De novo, tudo igual. Até ao intervalo nada mais houve de perigoso. A luta aumentou, a rotação também, e o Arouca parecia insistir, cada vez mais, no novato Joris Kazembe, miúdo belga, extremo canhoto, emprestado pelo FC Porto, para acelerar as jogadas e levar a bola até perto da área contrário. Resultava, pois o belga ganhava faltas e dava trabalho a quem o perseguia. E os leões iam aprimorando o remédio e tentando manter as jogadas na relva, com poucos toques e muitos passes — e erros, porque também falhavam muito.

Continuariam a fazê-lo. Adrien mostrou-o aos 47’, quando a bola lhe foi parar ao pé direito depois de um cruzamento largo de Cédric e de um passe, com a cabeça, de Mané — o médio, a 10 metros da baliza, não lhe acertou com o remate que disparou. Foi por pouco. Tão pouco quanto os centímetros que faltaram a Kayembe para, aos 50’, chegar a um cruzamento de Pintassilgo, ou os que separaram a bola cabeceada por Tinoco, aos 54’, de acertar na baliza de Rui Patrício.

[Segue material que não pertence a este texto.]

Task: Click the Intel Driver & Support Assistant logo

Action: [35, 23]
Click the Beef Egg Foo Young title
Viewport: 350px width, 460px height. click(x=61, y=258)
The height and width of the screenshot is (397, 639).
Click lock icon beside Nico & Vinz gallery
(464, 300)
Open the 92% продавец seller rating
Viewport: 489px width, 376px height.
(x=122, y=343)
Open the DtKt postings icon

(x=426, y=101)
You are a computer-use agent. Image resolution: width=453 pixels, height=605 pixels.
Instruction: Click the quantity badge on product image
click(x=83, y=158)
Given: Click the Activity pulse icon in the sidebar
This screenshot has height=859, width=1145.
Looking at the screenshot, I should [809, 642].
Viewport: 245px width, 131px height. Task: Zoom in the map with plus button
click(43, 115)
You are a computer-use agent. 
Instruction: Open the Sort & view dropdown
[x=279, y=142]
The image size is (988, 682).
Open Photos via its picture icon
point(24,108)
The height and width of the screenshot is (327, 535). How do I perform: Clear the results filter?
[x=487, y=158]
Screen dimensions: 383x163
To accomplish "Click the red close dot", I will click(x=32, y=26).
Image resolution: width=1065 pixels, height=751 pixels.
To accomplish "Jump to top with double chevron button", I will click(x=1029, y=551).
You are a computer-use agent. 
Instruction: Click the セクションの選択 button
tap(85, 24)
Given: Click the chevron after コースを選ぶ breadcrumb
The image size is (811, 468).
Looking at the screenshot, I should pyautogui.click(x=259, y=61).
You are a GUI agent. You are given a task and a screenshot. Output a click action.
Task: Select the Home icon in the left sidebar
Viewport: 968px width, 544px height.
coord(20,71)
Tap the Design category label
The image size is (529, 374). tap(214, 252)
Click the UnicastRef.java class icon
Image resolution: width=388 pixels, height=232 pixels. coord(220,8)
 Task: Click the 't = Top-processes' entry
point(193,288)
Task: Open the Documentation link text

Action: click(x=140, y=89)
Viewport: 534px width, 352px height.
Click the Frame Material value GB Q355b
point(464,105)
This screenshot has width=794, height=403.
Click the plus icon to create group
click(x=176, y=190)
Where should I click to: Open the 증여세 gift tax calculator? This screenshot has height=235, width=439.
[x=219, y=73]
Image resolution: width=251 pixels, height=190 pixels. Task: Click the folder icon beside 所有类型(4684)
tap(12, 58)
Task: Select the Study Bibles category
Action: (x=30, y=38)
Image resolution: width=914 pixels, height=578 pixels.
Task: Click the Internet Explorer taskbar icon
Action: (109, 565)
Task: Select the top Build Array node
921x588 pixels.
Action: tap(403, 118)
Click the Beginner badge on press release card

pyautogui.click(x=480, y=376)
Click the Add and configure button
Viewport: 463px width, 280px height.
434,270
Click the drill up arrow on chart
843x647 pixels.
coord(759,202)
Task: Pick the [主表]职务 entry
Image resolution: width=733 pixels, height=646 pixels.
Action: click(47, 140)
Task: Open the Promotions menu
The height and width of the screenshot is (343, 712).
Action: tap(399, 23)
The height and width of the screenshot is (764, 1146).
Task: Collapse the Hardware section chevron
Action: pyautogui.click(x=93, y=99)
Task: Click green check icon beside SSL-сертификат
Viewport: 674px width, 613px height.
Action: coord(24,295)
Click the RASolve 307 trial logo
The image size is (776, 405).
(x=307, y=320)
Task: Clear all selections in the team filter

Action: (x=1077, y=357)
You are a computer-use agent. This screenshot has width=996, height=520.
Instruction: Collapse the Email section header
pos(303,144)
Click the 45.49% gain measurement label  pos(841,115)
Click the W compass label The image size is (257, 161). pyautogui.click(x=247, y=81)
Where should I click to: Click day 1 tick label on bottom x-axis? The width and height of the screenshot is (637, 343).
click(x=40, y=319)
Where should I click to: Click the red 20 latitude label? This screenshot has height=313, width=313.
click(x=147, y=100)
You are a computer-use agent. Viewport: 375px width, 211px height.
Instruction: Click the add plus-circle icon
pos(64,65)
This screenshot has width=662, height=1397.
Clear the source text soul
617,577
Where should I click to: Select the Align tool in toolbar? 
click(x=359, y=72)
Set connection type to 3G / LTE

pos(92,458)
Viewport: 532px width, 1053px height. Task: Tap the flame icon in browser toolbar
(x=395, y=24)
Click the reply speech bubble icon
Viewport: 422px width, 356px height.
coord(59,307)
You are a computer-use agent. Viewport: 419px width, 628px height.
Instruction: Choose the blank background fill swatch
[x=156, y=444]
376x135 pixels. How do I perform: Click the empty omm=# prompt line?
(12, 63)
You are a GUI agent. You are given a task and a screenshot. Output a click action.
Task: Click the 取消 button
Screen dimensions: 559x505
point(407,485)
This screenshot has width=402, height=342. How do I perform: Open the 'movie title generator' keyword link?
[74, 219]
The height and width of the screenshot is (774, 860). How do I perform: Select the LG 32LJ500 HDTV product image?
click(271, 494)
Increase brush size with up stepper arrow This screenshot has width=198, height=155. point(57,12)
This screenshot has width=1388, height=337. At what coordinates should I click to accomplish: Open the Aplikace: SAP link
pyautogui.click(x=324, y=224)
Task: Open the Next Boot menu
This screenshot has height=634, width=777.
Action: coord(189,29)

O jogo estava tremido — o Sporting dominava, mas não controlava ao ponto de impedir que o Arouca fosse inventado hipóteses para marcar. Como uma gripe mal curada que dá arrepios de frio quando se pensa que o remédio fez o o seu trabalho. Mas há medicamentos que se tomam em várias doses. E se o golo de Montero foi o primeiro comprimido, André Carrillo, aos 60’, tiraria o segundo da caixa — que o árbitro, Paulo Almeida, até ajudou a abrir. Porque Pintassilgo, perto do meio campo, recebeu um chutão para a frente e tentou passar a bola a Roberto, mas o homem do apito estava no caminho.

A bola desviou, acabou em Adrien, que a passou para a entrada da área, onde estava João Mário. O médio virou-se, soltou Mané na direita que, com um passe rasteiro, pediu a Carrillo que deslizasse sobre a relva e a rematasse. Para golo e para o 2-1. O quinto golo no campeonato do peruano tranquilizou as coisas. O Arouca perdeu gás e, sobretudo, cabeça para pensar as tentativas de ataque. Não mais ameaçou a baliza de Rui Patrício. As ameaças passaram a ser coisa só de leão.

Ou de leãozinho. Um de 20 anos, alto, rápido e defesa central que, na primeira parte, deu o braço que germinou o vírus para o qual o Sporting precisou de remédio. Foi Tobias Figueiredo, com a cabeça, a desviar a bola perto do primeiro poste, num canto, e a fazer o 3-1 aos 77’. Não remediou o erro que valera o penálti ao Arouca, mas compensou-o com o golo que sacou o terceiro comprimido da caixa e curou, de vez, a vitória para o Sporting. Mas não curaria os ânimos que pairavam sobre o relvado.

Já depois de, na área, entrar de carrinho sobre Kazembe, tocar na bola, derrubar o belga e dar um trampolim para o banco do Arouca saltar e protestar, Jonathan Silva foi expulso. Aos 87’ o argentino lutou por uma bola com Roberto, que o pontapeou numa perna e fez com que o defesa do Sporting, já deitado na relva, esticasse as pernas para atingir o adversário. Criou-se um sururu, com jogadores, técnicos e até Bruno de Carvalho, presidente dos leões, à mistura, e o árbitro acabaria por mostrar o segundo cartão amarelo ao canhoto argentino.

E não estará, portanto, no relvado de Alvalade na próxima semana, quando a equipa receber o Benfica. Tão pouco estará Augusto Inácio, diretor desportivo que o homem do apito também ordenou que abandonasse o campo. Duas expulsões num minuto e um repentino ataque de febre que o jogo não soube conter — e que terá efeitos secundários no dérbi lisboeta. Aí, para Jonathan Silva, o remédio será Jefferson, lateral brasileiro que, aliás, cumpria uma partida de suspensão neste duelo com o Arouca. Para tudo o resto, o Sporting, mesmo que não tenha maneira de remediar erros que possam aparecer, terá sempre de, pelo menos, os compensar de alguma forma. Como o fez Tobias Figueiredo.